Advertisement

Leading the world in peace

President Barack Obama’s controversial win of the Nobel Peace Prize today may have come as a shock to many, but he’s not the first head of state to win the coveted prize.

Many world leaders before him have won the prize for their work in promoting peace. Global News takes a look at some of them.

Theodore Roosevelt:

In 1901, with the assassination of President William McKinley, vice president Theodore Roosevelt, who was not quite 43, became the youngest president in the nation’s history.

In 1906 Roosevelt was awarded the Nobel Peace Prize for his work in negotiations that led to the Treaty of Portsmouth, ending the Russo-Japanese War in 1905. Roosevelt offered his skills as mediator between Russia and Japan, nudging the hostile countries to nominate a diplomatic agent to negotiate on the matters of peace.
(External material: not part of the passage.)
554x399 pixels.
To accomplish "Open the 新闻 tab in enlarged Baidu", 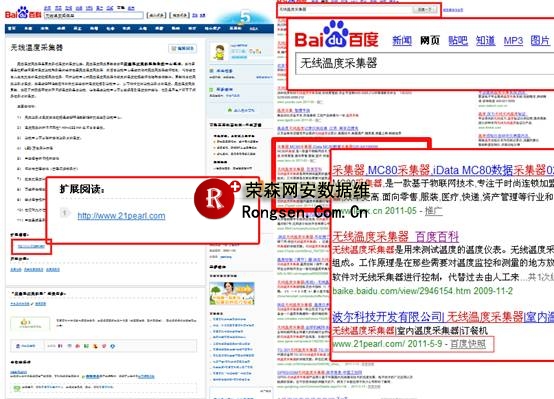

In August, 1905 the warring parties met in Portsmouth, New Hampshire, and after weeks of difficult discussions, concluded with the treaty.
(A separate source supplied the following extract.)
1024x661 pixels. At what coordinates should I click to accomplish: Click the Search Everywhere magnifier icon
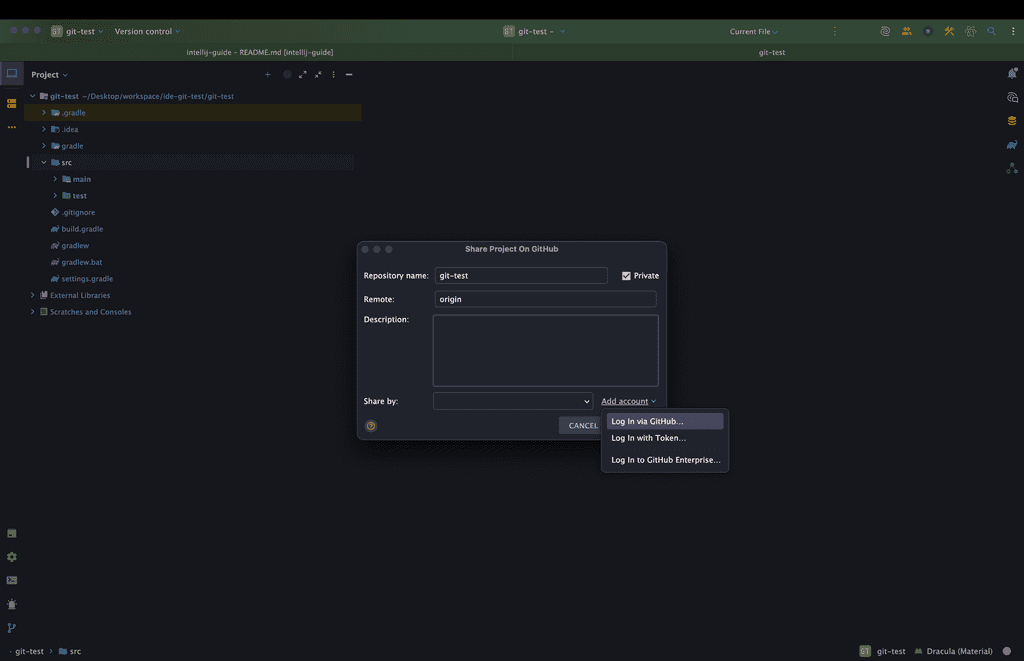(992, 32)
Roosevelt was President of the United States until 1909.

Thomas Woodrow Wilson:

Wilson was President of the United States from 1913-1921. During World War I, he tried to stay neutral and protested against British and German aggression. However, in 1917, after Germany initiated unrestricted naval warfare and were found to be plotting against the United States, he asked Congress for a declaration of war, which Congress granted.

Wilson went to Paris in an effort to build an enduring peace, after the Germans had signed the Armistice on November 11, 1918. He presented the ensuing Versailles Treaty to the U.S. Senate, which contained the Covenant of the League of Nations, a predecessor of the United Nations. For this, he was awarded the Nobel Peace Prize in 1919.

Anwar al-Sadat:

Sadat was president of Egypt from 1970-1981. He was awarded the Nobel Prize jointly with Israeli leader Menachem Begin, for their efforts in negotiating peace between Egypt and Israel. The prize was awarded specifically for their involvement in the Camp David Peace Accords.

On September 1978, Sadat and Begin signed those accords, which led to a peace deal between the two main adversaries in several Middle Eastern wars. The leaders were awarded the prize shortly after the accords had been signed at the US presidential retreat of Camp David near Washington. Jimmy Carter, the president who brokered the deal, would go on to win the Nobel Peace Prize himself in 2002, after he left office.

Mikhail Gorbachev:

Gorbachev led the USSR in the latter part of the 1980s, and presided over its eventual demise as the arch-foe of the United States.

Gorbachev’s efforts to bring democracy to his country’s political system and liberalize its economy led to the downfall of communism and the breakup of the Soviet Union in 1991.

In October, 1990 he was awarded the Nobel Prize for his role in the peace process which, saw the dismantling of a superpower peacefully, and because he successfully ended the Soviet Union’s post-war domination of eastern Europe.

The reforms which were partly inspired by Gorbachev led to, among other things, the fall of the Berlin Wall and the reunification of Germany.

Frederik Willem de Klerk:

De Klerk was instrumental in ending the white-majority apartheid in his native South Africa.

In February 1989, de Klerk was elected leader of the National Party, and in September he went on to become State President. In his first speech after assuming the party leadership, he called for a non-racist South Africa. De Klerk lifted the ban on the African National Congress, and in 1990 released the man who would become president in 1994 — Nelson Mandela – from more than two decades of imprisonment.

While jailed, Mandela’s reputation grew steadily and became a symbol of resistance as the anti-apartheid movement gained strength. After his release from prison, Mandela went to work to end the oppressive system in his country. In 1993 the Nobel Prize was awarded to de Klerk and Mandela jointly for their efforts to end the country’s apartheid system, which paved the way – peacefully — for a new democratic South Africa.

Oscar Arias:

Arias won the Nobel Peace Prize in 1987, after having nominated himself for the presidency in Costa Rica and winning in 1986, an office he remained in for four years. He became president once more in 2006, a post he still holds.

In 1987 Arias forged a meeting with the presidents of Guatemala, El Salvador, Honduras and Nicaragua, and submitted his own ideas and visions for a peace plan to help bring an end to civil wars in Central America. The accord, which was approved by the five presidents on Aug.7, 1987, has been instrumental in reforming the turbulent politics of Central America.

In 1988, Arias used his Nobel money to found the Arias Foundation for Peace and Human Progress, which promoted peace and equality throughout the world.